13 BİN 800 GÖÇMEN ENGELLENDİ
Sınır güvenlik duvarının tamamlanmasının akabinde, yurda her türlü yasa dışı girişin değerli ölçüde engellendiğini kaydeden Vali Varol, şunları söyledi:
“Duvarımızı 2020 Aralık ayı içerisinde tamamladık. O günden bu güne nitekim çok kıymetli katkısı oldu. Bu yıl içerisinde yaklaşık 13 bin 800 göçmen engellemiş olduk.
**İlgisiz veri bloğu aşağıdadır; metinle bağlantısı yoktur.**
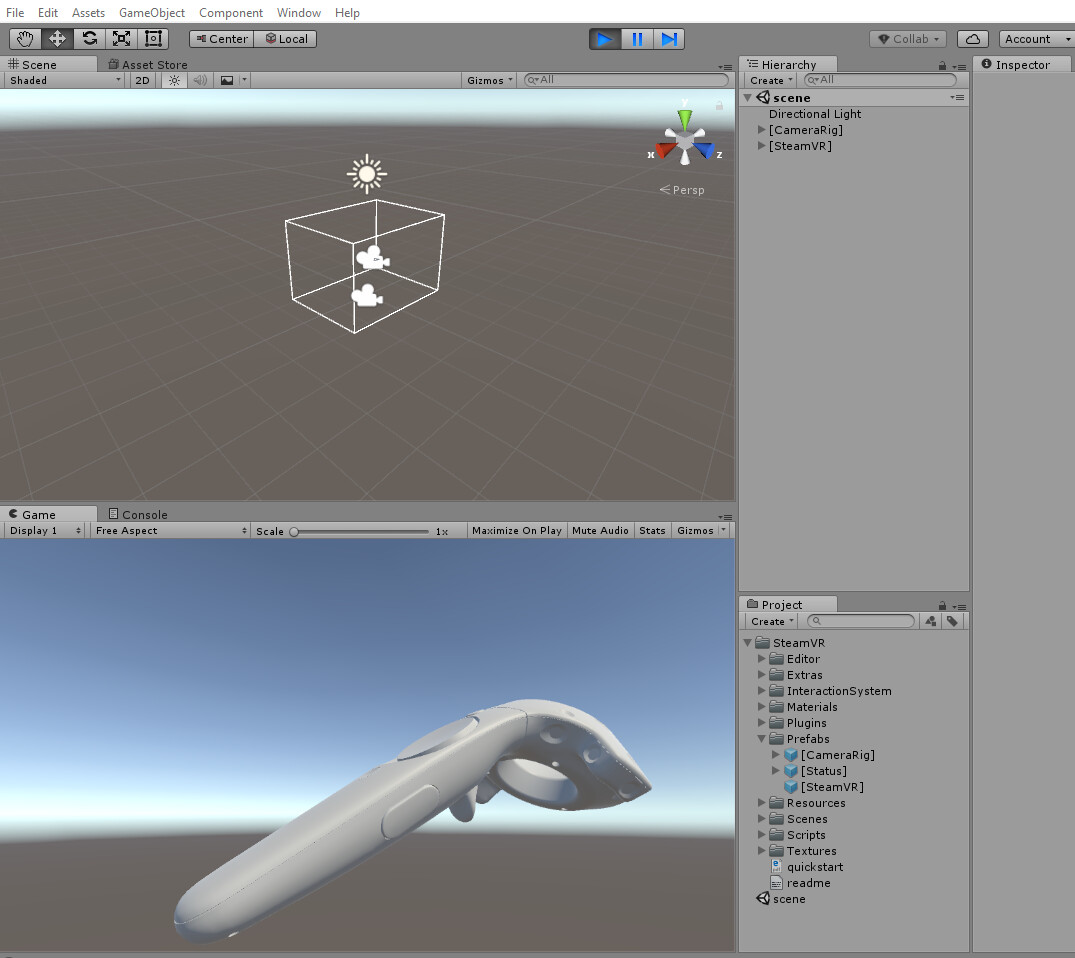Viewport: 1075px width, 958px height.
Task: Toggle Mute Audio in the Game view
Action: pos(600,530)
Tekrar ihlali gerçekleştirmiş olan 2 bin 250 göçmen hudutlarımız içerisinde yakalandı. Bu yakalananlardan ve hudutlarımız içerisinde bulunan başka göçmenlerden vilayetimizden toplam 2 bin 69 kişi, milletlerarası hukuka uygun bir biçimde resmi süreçleri gerçekleştirilmiş olup, hudut dışı edildi. Tabi bu işin bir de göçmenlerin ülkeye yasa dışı girişini sağlayan ve bundan yasa dışı yarar sağlayan göçmen kaçakçılarının engellenmesi de var. Bu çalışmalar kapsamında da bu yıl yapılan operasyonlarda 87 kuşkulu gözaltına alındı. 23 kişi tutuklandı. Bilhassa entegre hudut güvenlik sistemimizin tüm üniteleri ile devreye girmesinden sonra hududumuzda elimizin çok kuvvetlendiğini, hudut güvenliği manasında çok yeterli bir noktada olduğumuzu belirtmek istiyorum. Natürel ki huduttaki bu üst seviye güvenlik sistemlerinin yalnızca göç ile çaba de tek değil, terörle çaba, kaçakçılık ve uyuşturucu ile gayret manasında da nitekim çok büyük tesiri var. Bu kadar yüksek güvenlikli bir hudut sınırınız olduğu vakit takdir edersiniz ki terör örgütlerinin de bu hudutlardan içeri girmesi mümkün olmuyor. Esasen vilayetimizde terör olayları da son vakitler da artık yok denecek kadar azaldı. Yeniden hudut güvenlik sistemlerinin bu kadar yüksek olması, narkotik ve uyuşturucu husus kaçakçılığı ile çabada de önemli katkı sağladı. Yeniden en büyük yakalamalar bölgemizde olmakla birlikte devletimizin, kamu ünitelerimizin bu manada elini hayli güçlendirmiş oldu.”